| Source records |

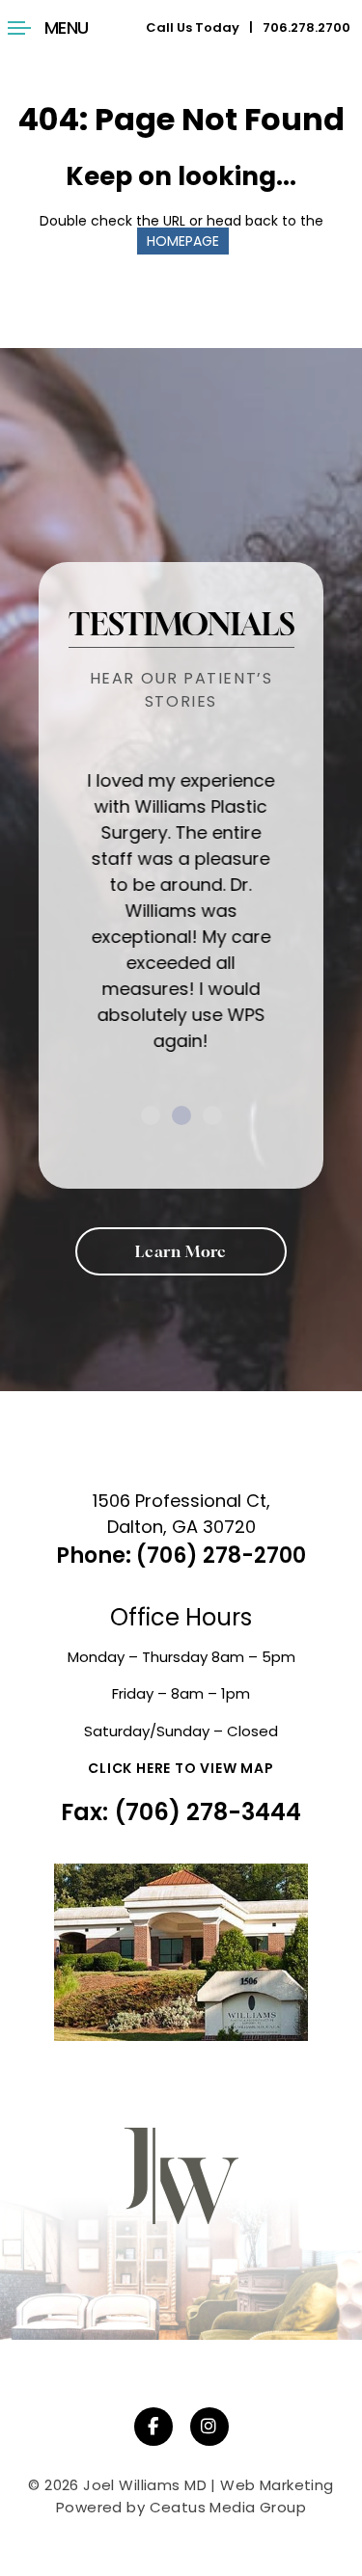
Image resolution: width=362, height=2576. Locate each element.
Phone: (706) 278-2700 (181, 1555)
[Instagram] (209, 2426)
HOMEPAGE (183, 241)
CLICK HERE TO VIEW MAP (181, 1768)
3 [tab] (212, 1115)
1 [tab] (150, 1115)
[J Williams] (181, 2194)
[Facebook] (153, 2426)
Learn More (181, 1251)
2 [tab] (181, 1115)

| EXERCISE GOAL |
When you reproduce the entries above, keep every word exactly and leave out each picture.

| YOUR RESPONSE |
Image resolution: width=362, height=2576. Locate each element.
Phone: (706) 278-2700 (181, 1555)
[Instagram] (209, 2426)
HOMEPAGE (183, 241)
CLICK HERE TO VIEW MAP (181, 1768)
3 [tab] (212, 1115)
1 [tab] (150, 1115)
[J Williams] (181, 2194)
[Facebook] (153, 2426)
Learn More (181, 1251)
2 [tab] (181, 1115)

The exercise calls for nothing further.